I couldnt find anything specifically about other transporters yet but found a small study that did administer gabapentin rectally with poor results. It is only 2 patients, they are children vs adults, the formulation may have been bad and there was some absorption so not a great reference.

http://www.ncbi.nlm.nih.gov/pubmed/9579927

Definitely try the plugging solo and let us know. I will keep reading and see what I find.

 

[atara]

as i don't tend on abusing it

If you're trying to circumvent the body's natural uptake mechanisms, you're way past "normally" using. Abuse doesn't mean that you lost your job and your house, it means the drug plays a much larger role in your life than it should.

The best way to "circumvent" your tolerance is to take a break.
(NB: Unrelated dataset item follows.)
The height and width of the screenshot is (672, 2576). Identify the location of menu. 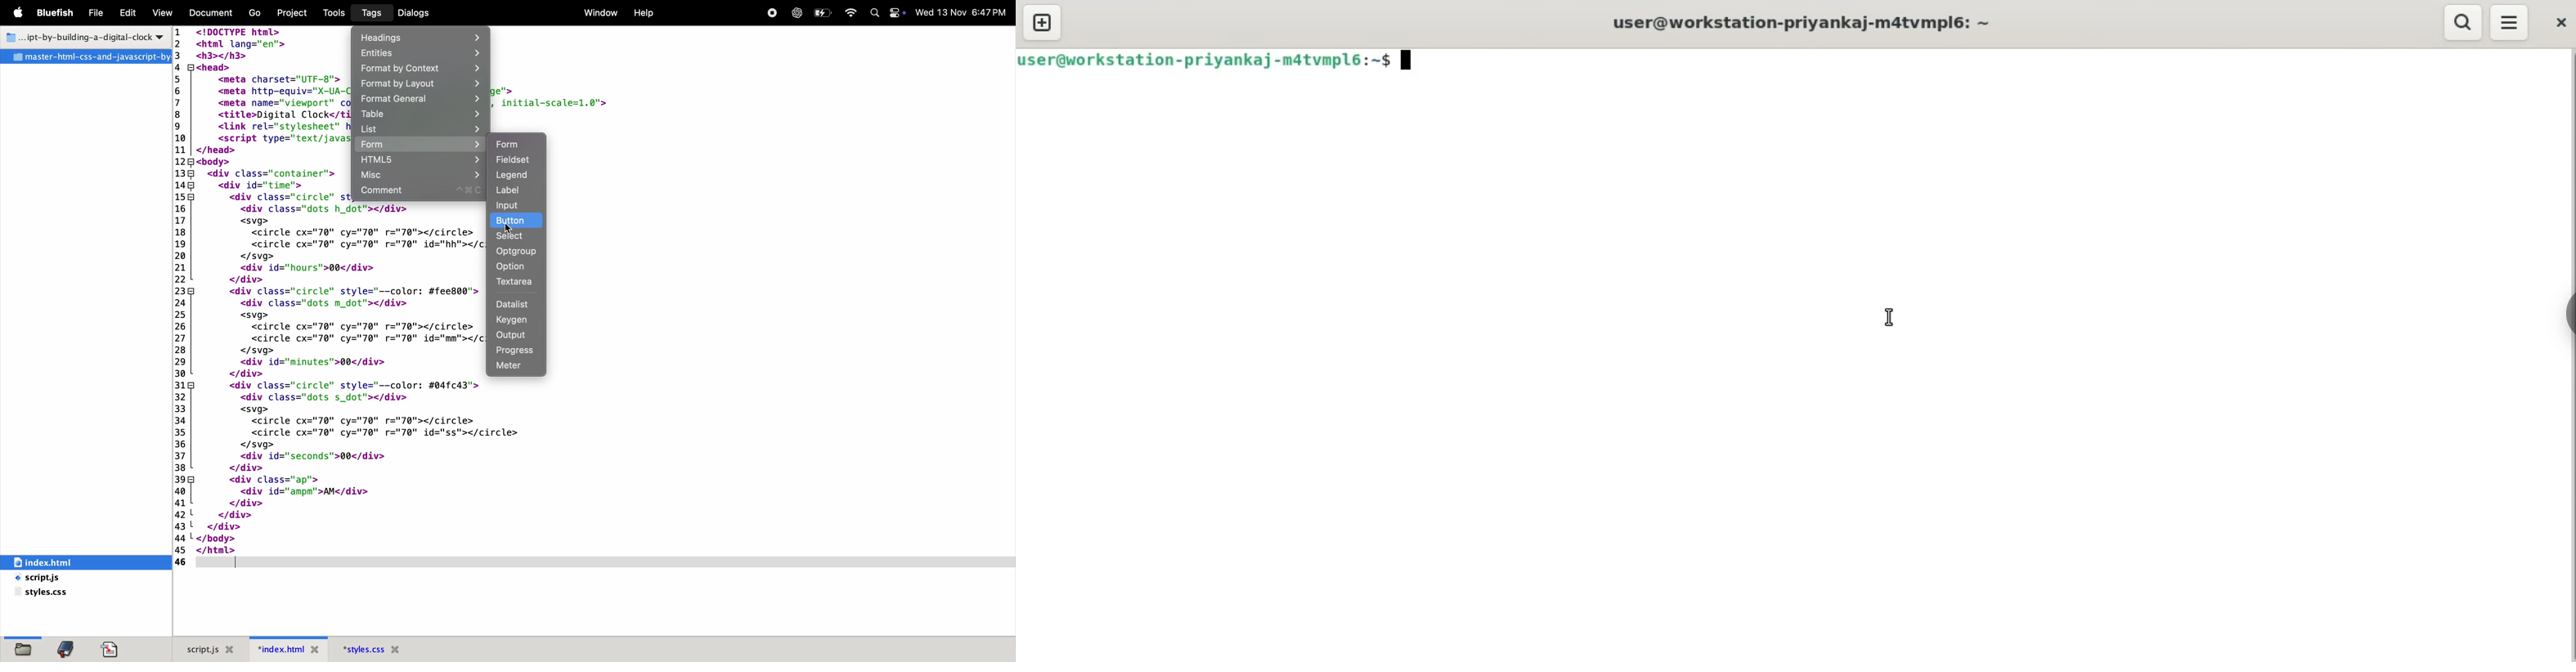
(2511, 20). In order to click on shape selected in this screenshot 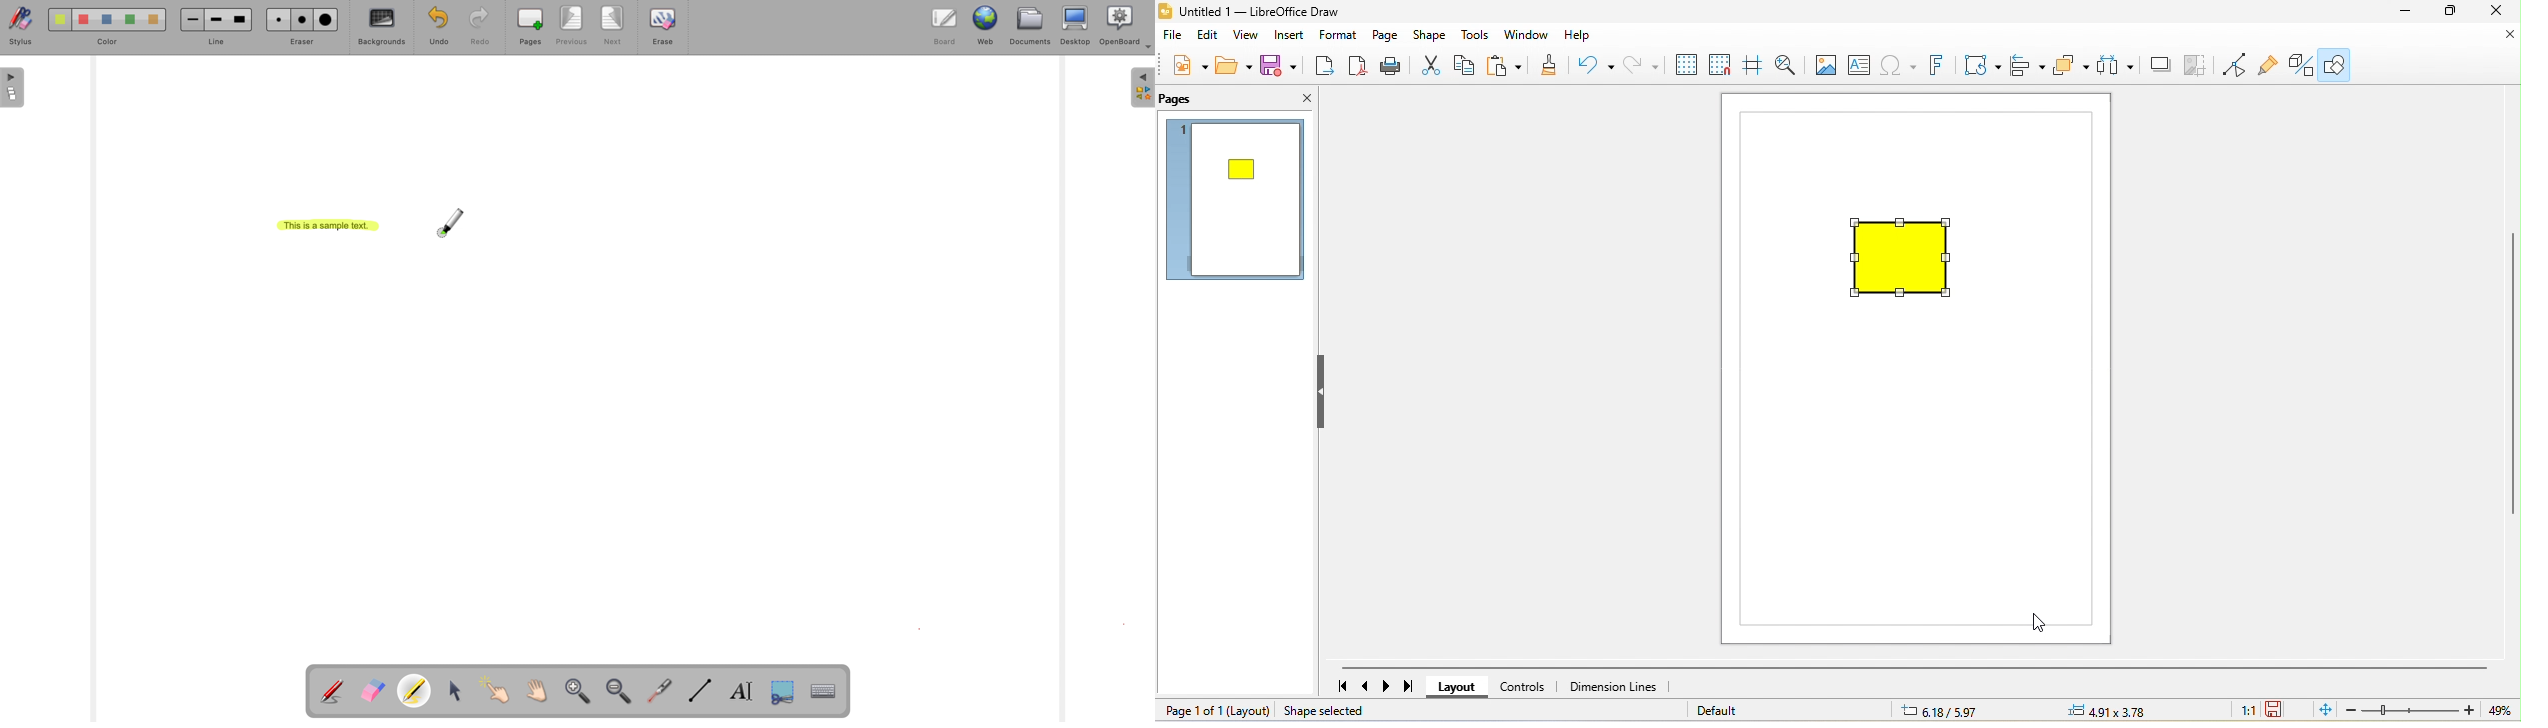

The next best way might be piperine.

 

[ongos]

so prega is just a concentrated form of gabapentin or what? Is the molecule entirely different but different enough to be called something else but is it in the same class of drugs then?
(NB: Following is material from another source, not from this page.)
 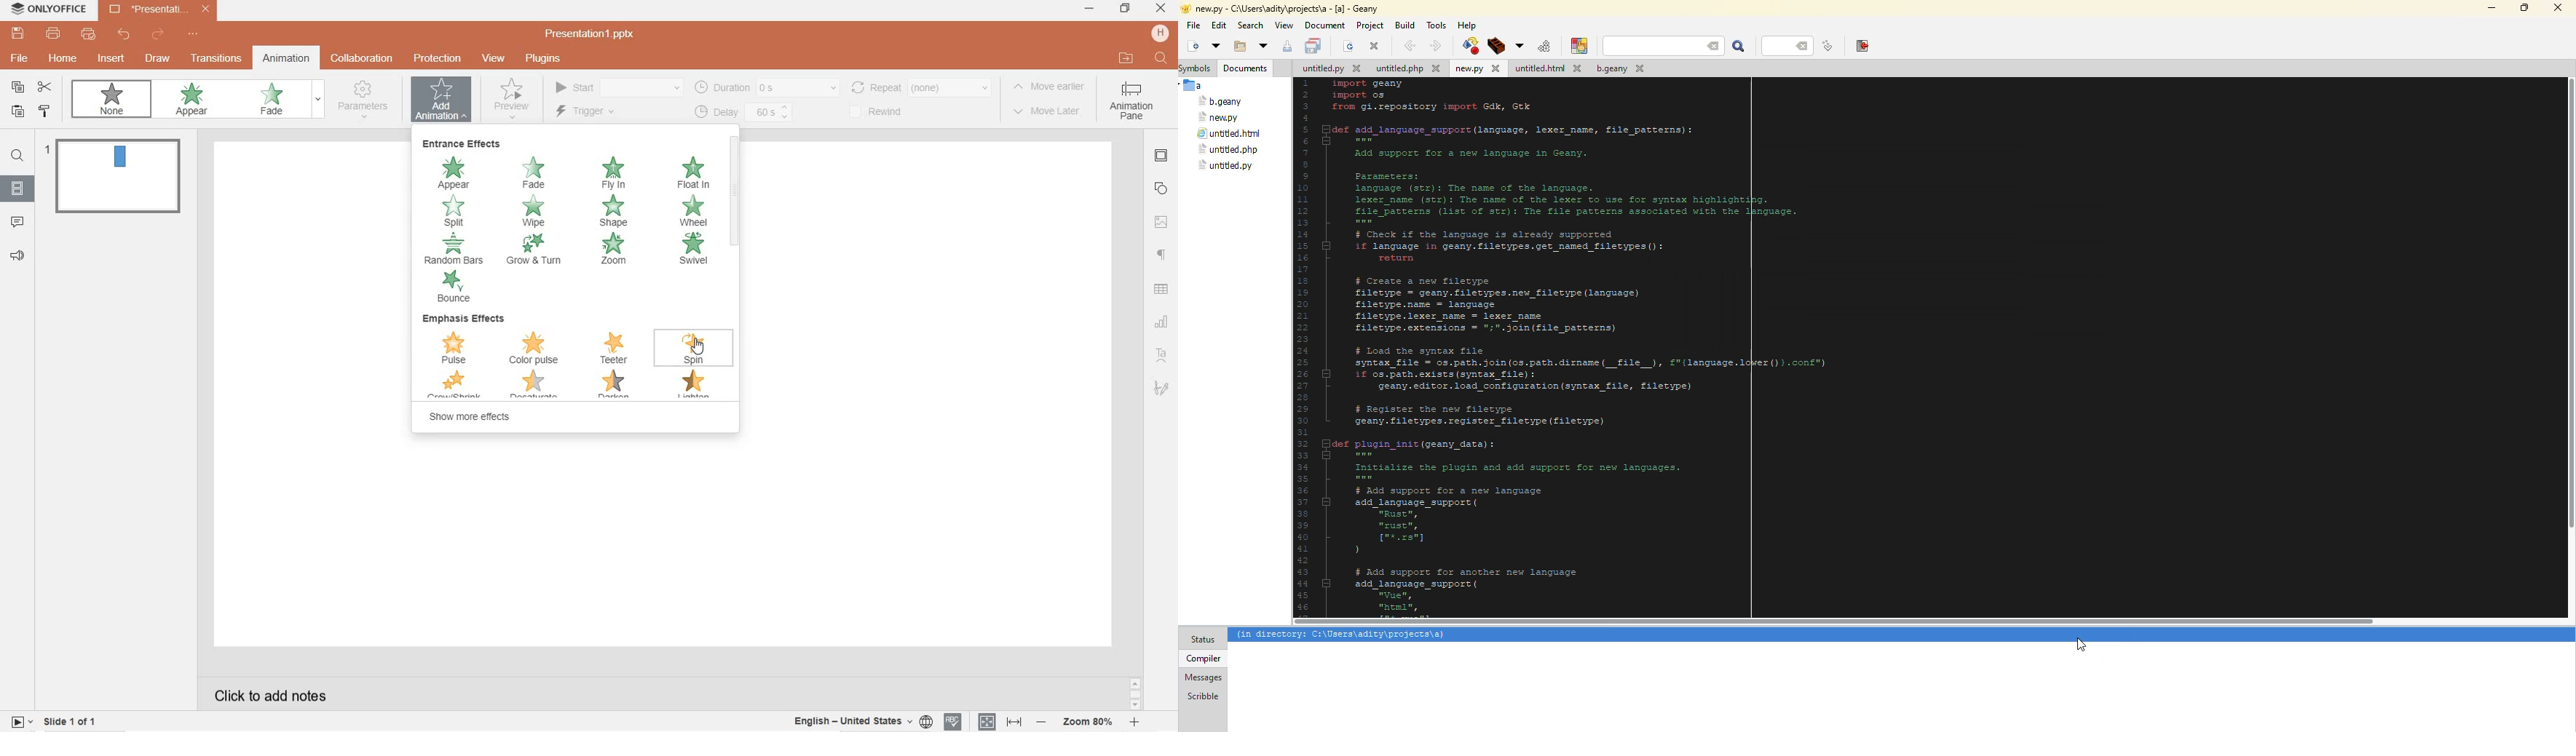 I want to click on ONLYOFFICE, so click(x=50, y=11).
So all these people are saying the high is like a benzo? Is it a downer then?

First, I have zero interest in sticking gabapentin in my ass for a better high, lnao..but to each their own.

Now


Not really..pregablin has a potency approx 4x stronger than gabapentin. I guess the FDA wasn't having any of that uncontrolled...

 

[ongos]

hello?

is gabapentin a good pain killer? Does it have any action on the opioid receptor or just gaba?

 

[ongos]

Has anyone here tried Pregabalin (Lyrica)? I see different doses of 75, 100, and 300 mg. This is a schedule 5 drug in the U.S.

How is this even addicting? Is this a concentrated form of Gabapentin?

 

[aced126]

Gabapentin and pregabalin have different structures; you can go look at them on Wikipedia. I don't believe either of them have non negligible opioid action.

 

[ongos]

Seems as if prega has some close relation to GHB, which is supposedly a great antidepressant. Also, it's closely related to phenibut and baclofen. Phenibut is unscheduled and OTC.

 

[ongos]

for obsession, you guys ever tried Dilantin?

 

[ongos]

γ-Amino-β-hydroxybutyric acid (GABOB) (brand names Gamibetal, Gabomade, Aminoxan, Bogil, Diastal, Gabimex, Gaboril, Kolpo), or β-hydroxy-γ-aminobutyric acid (β-hydroxy-GABA), is an anticonvulsant which is used for the treatment of epilepsy in Europe, Japan, and Mexico.[1][2] It is also an endogenous active metabolite and analogue of the neurotransmitter γ-aminobutyric acid (GABA), and for this reason, may function as a neurotransmitter itself.[2][3][4][5] Relative to GABA, GABOB has more potent inhibitory effects on the central nervous system, perhaps due to its greater capacity to cross the blood-brain-barrier.[5][6] However, GABOB is of relatively low potency as an anticonvulsant when used by itself, and is more useful as an adjuvant treatment used alongside another anticonvulsant.[7][8] GABOB has two stereoisomers, with the (3S) isomer d-GABOB being around twice as potent an anticonvulsant as the (3R) isomer l-GABOB.[9]

GABOB (β-hydroxy-GABA) is a close structural analogue of GABA (see GABA analogue), as well as of γ-hydroxybutyric acid (GHB), phenibut (β-phenyl-GABA), baclofen (β-(4-chlorophenyl)-GABA),[10] and pregabalin (β-isobutyl-GABA).

https://en.wikipedia.org/wiki/Gamma-Amino-beta-hydroxybutyric_acid

Anyone tried this? Similar to GHB? More potent than Pregabalin yet unscheduled? Who has it?